Write out the records again exactly. Nothing should be dropped.

+---+

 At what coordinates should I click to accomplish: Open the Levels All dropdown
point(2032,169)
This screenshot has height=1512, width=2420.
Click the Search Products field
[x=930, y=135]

+---+

## Answer below
 At what coordinates should I click to accomplish: Open the Levels All dropdown
point(2032,169)
This screenshot has height=1512, width=2420.
Click the Search Products field
[x=930, y=135]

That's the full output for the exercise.